La planta diseñada por el Ing. Torres Torija para el palacio de Lecumberri siguió los ejemplos clásicos de las penitenciarías del siglo XIX, como el de la Santé de París y el de Filadelfia en Estados Unidos. Consideraba un pequeño patio dentro del cuerpo principal, en donde se localizaban la dirección y los juzgados antiguos y un gran conjunto con forma de estrella formado por siete crujías de distintas longitudes; la más pequeña de 49 metros de largo y la mayor de 121 metros. El total de las celdas construidas fue de 886 y en el centro de la estrella se ubicó una torre de vigilancia que contenía los tanques para almacenar agua.

Si bien se terminó la construcción de la penitenciaría a fines de 1897, su inauguración se aplazó por la imposibilidad de conectar la atarjea del edificio con el Gran Canal del Desagüe. El edificio tuvo un costo de $2’396,914.84 de esa época.

Terminado el edificio y dotado de cuanto necesitaba, se realizaron también las reformas legislativas que exigía el funcionamiento del sistema adoptado y la expedición del Reglamento General de Establecimientos Penales del Distrito Federal.

La inauguración de la Penitenciaría se llevó a cabo el 29 de septiembre de 1900 a las 9:00 a.m, con la presencia del presidente de la República, el general Porfirio Díaz, y su gabinete.

De los años 1908 a 1910 se realizaron trabajos de ampliación en el área de celdas de las crujías: “B”, “C”, “D”, “E” y en los talleres del lado sur.

La penitenciaría albergó a ambos sexos hasta 1954, año en que se puso en servicio la cárcel de mujeres. Con este hecho la cárcel de Lecumberri quedó sólo para varones.
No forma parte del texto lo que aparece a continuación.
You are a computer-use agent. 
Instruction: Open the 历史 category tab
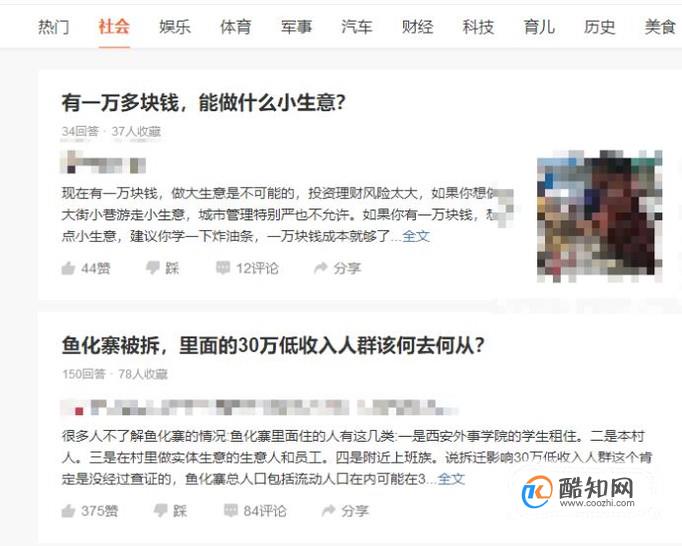click(599, 27)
A lo largo de 76 años, el palacio de Lecumberri fue escenario de aconteceres sociales y políticos; vivió las crisis que se sucedieron en México a lo largo del siglo XX: la Revolución Mexicana, la guerra cristera y movimientos sindicales, políticos y sociales. En sus paredes fueron plasmadas obras pictográficas de varios artistas, entre quienes sobresale Siqueiros, que dejó testimonio de su estancia en el que en su tiempo fue conocido como “Palacio Negro”.